El pez que salvó una vida
Nasrudin pasó delante de una gruta, vio un yogui meditando, y le preguntó qué quería alcanzar con su búsqueda espiritual.
-Contemplo los animales, y he aprendido de ellos muchas lecciones que pueden cambiar la vida de un hombre.
-Pues a mí en una ocasión un pez me salvó la vida.
El yogui se quedó asombrado: ¡sólo a un santo podría salvarle un pez la vida! Le preguntó cómo había sucedido tal milagro, pero Nasrudin quería aprender antes todo lo que el yogui sabía.
El yogui, convencido de que se encontraba delante de un gran sabio, le enseñó lo que había aprendido a lo largo de aquellos años. Cuando hubo acabado, le rogó:
-Ahora que el señor conoce todo lo que la vida me enseñó, me gustaría que me contase cómo le salvó la vida el pez.
-Es muy sencillo -respondió Nasrudin-. Estaba muriéndome de hambre cuando lo pesqué, y gracias a él pude sobrevivir tres días más.
La conferencia
Entonces invitaron al gran maestro sufi, Nasrudin, a dar una conferencia,
Nasrudin fijó la conferencia a las dos de la tarde, y fué un éxito: se vendieron íntegramente los mil asientos y quedaron alrededor de seiscientas personas afuera que siguieron la disertación a través de un circuito cerrado de televisión.
A las dos en punto entró un subordinado de Nasrudin e informó que por motivos de fuerza mayor la conferencia se atrasaría. Algunos se levantaron indignados y pidieron que se les devolviera el dinero de la entrada y se fueron.
Pero aun permaneció mucha gente dentro y fuera de la sala.
Cuando el reloj marcó las cuatro de la tarde, el maestro sufi aún no había aparecido y la gente fue lentamente abandonando el local y recobrando el dinero de su entrada; al fin y al cabo el horario de trabajo estaba terminando y era hora de regresar a casa. Cuando dieron las seis de la tarde, los mil setecientos asistentes iniciales se habían reducido a menos de un centenar.
En ese momento, nasrudin entró. Parecía completamente borracho y empezó a decir tonterías de mal gusto a una bonita joven que estaba sentada en la primera fila. Pasada la sorpresa, los asistentes empezaron a indignarse: como después de hacernos esperar cuatro horas enteras, ese hombre se comportaba de tal manera, entonces se oyeron algunos murmullos de desaprobación, pero el maestro sufi no les dio ninguna importancia, sino que continuo, a voz en cuello, alabando el atractivo de la chica y convidándola a viajar con el a Francia.

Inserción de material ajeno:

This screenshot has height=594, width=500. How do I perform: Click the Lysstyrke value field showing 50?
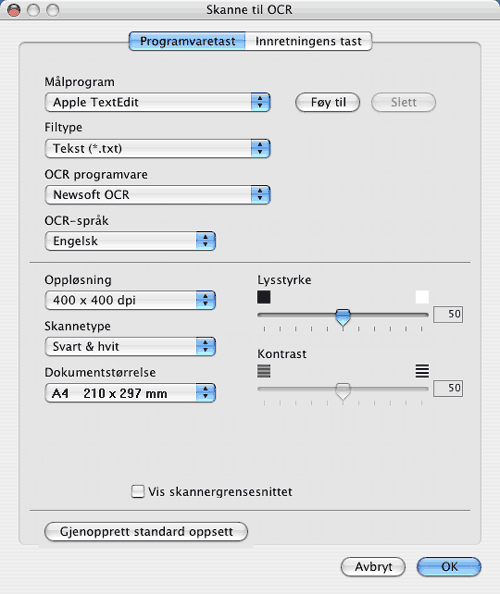point(448,314)
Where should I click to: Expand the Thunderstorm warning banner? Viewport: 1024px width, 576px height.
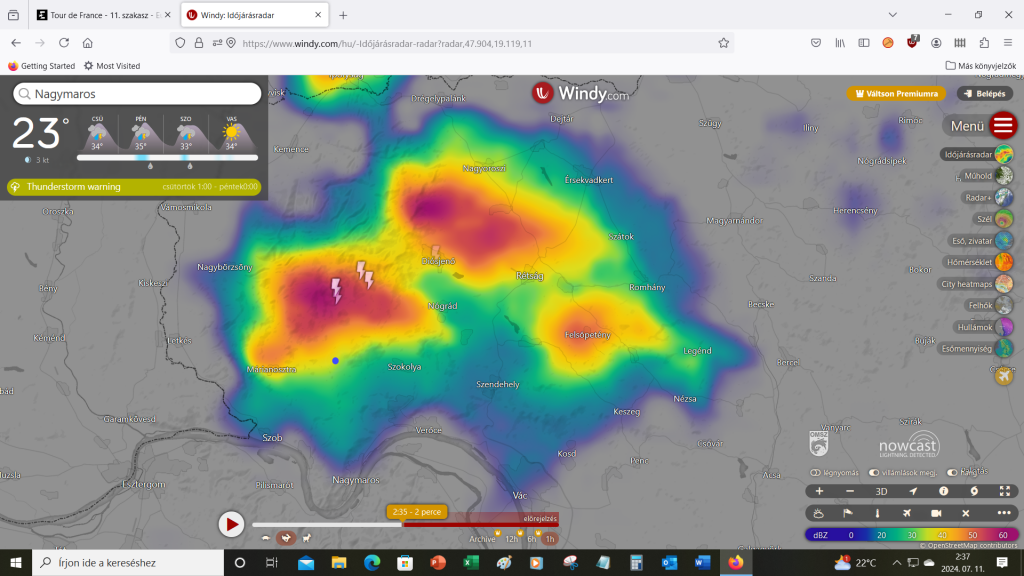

Luego de proferir algunas palabrotas en contra de las personas que protestaban, Nasrudin intentó levantarse y cayó pesadamente al suelo. Indignadas, las personas asistentes decidieron marcharse ,diciendo que todo aquello no pasaba a ser puro charlatanismo y que irían a los periódicos a denunciar aquel espectáculo degradante.
Y así el grupo de ofendidos dejó el recinto. Nueve personas continuaron en la sala. Nasrudin se levantó; estaba sobrio, sus ojos irradiaban luz y había en torno de el un aura de respetabilidad y sabiduría:
- Vosotros los que os habéis quedado, sois los que me tenéis que oír – dijo nasrudin
- Habéis pasado por las dos pruebas más duras en el camino de la espiritual: la paciencia para esperar el momento adecuado y el coraje de no decepcionarse con lo que habéis encontrado. A vosotros os enseñare.



Gratos recuerdos...
Que gratos recuerdos de mi juventud, volver a leerlas historias de lMaestro Nasrudin, no hay ocación en mi vida que requiera de una respuesta profunda, que no me traiga a la mente su recuerdo y enseñanzas.